Ma chienne Noona a fait partie de l’équipe mais je l’ai retirée parce que je voulais qu’elle se focalise uniquement sur les cancers de la vessie. C’est l’exemple type du chien qui n’avait jamais rien sniffé. Elle a commencé lorsqu’elle avait six mois. Elle a compris qu’il fallait mettre son nez dans le cône, sniffer et faire un marquage pour recevoir une récompense. C’est rigolo. Sur Internet, certains internautes ne comprennent pas et plaignent les chiens. Ils parlent d’exploitation mais n’y connaissent rien. Les chiens s’amusent, sont heureux de faire ça. Pour eux, c’est un jeu.
Cette crise sanitaire pourrait être l’occasion d’introduire la notion de la santé globale. Vous êtes pour l’initiative « One Health », « un monde, une santé unique ». Selon vous, les vétérinaires devraient-ils être impliqués davantage dans les recherches pour lutter contre cette pandémie ?
Nous avons tous le sentiment d’être pris pour des yoyos. Il y a un vrai paradigme. Les médecins technocrates pensent toujours que les maladies sont uniquement dévolues aux médecins mais non. Surtout lorsqu’il s’agit de maladies infectieuses comme celle-ci. Nous devons travailler tous ensemble au profit de la santé publique.

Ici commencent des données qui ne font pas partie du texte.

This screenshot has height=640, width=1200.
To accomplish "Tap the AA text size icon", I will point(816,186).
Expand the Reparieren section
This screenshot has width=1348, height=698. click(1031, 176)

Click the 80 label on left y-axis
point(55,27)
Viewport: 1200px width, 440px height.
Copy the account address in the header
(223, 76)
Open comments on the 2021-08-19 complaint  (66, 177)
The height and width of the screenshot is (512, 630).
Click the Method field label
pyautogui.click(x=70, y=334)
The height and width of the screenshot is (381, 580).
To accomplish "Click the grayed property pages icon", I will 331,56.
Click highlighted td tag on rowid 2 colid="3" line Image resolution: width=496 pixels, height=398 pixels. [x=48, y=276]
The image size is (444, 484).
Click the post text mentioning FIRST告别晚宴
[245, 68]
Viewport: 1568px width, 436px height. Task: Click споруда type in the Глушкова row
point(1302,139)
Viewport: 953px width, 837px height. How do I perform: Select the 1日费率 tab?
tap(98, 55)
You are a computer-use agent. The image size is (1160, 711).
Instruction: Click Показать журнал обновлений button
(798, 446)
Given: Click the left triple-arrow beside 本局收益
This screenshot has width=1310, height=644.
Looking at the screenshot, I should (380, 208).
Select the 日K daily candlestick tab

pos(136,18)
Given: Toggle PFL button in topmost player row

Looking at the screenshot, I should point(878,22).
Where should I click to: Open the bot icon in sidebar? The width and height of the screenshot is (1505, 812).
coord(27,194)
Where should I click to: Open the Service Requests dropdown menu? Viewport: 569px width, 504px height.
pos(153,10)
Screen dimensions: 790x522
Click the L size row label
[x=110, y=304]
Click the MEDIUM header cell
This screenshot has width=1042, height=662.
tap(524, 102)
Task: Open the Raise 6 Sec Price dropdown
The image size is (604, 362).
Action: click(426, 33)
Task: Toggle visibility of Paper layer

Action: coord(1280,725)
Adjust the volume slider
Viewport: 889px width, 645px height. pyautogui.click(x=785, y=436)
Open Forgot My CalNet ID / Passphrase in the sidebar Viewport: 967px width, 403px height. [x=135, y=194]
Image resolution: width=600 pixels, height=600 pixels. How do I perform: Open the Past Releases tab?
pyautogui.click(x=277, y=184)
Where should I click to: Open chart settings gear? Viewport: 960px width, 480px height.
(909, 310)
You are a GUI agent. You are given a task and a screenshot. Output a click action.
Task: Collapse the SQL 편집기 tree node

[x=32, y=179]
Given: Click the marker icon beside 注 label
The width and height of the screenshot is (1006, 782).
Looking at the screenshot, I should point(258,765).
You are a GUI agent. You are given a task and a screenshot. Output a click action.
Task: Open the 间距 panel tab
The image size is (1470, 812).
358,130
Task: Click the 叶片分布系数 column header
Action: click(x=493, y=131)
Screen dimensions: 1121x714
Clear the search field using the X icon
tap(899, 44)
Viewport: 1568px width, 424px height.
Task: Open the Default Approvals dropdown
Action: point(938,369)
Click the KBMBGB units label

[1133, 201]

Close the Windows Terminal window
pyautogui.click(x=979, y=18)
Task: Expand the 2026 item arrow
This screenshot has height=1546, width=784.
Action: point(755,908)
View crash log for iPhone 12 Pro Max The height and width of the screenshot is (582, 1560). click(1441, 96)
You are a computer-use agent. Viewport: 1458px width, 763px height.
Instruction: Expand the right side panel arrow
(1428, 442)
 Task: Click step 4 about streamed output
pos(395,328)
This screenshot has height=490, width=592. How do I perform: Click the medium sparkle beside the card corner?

Au tout début de la crise sanitaire, les laboratoires avaient du matériel qui leur permettaient de faire trois ou quatre tests PCR par jour alors que les laboratoires vétérinaires avaient l’habitude et la capacité d’en faire 1.500 à 2.000 mais on les a écartés. Ce potentiel n’a pas été utilisé alors que le moment était critique. Nous avions besoin de déployer des tests.
C’est exactement le même schéma aujourd’hui. Nous traversons une deuxième vague, bientôt une troisième. Le secret de la réussite consiste à tester et isoler les positifs. Aujourd’hui, on nous sort des tests antigéniques avec une sensibilité à 50%. C’est comme si vous lanciez une pièce en l’air. Vous avez une chance sur deux d’avoir bon donc autant ne pas le faire le test. Les vétérinaires sont clairement furieux. Il n’y a pas que moi. La profession entière pense qu’ils n’ont pas fait cas du concept « One Health ».